⟨

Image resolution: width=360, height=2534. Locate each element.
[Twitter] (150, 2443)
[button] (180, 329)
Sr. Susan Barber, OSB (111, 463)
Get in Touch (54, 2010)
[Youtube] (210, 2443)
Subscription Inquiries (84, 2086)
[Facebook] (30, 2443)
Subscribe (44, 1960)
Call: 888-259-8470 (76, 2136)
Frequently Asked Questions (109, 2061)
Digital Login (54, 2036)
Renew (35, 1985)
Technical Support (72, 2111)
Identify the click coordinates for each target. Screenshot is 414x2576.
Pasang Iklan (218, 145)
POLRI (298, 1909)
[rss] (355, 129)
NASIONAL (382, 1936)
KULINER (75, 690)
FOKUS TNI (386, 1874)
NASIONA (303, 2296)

⟩
⟨

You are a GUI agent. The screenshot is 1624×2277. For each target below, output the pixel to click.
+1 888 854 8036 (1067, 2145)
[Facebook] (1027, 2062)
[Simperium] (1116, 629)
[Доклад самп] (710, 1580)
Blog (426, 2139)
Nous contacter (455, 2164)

⟩

Filter the records, keeping only lines that contain "target", and show those lines.

Identify the click coordinates for each target. Screenshot is 414x2576.
You are a GUI agent. The screenshot is 1624×2277. For each target below, output the pixel to click.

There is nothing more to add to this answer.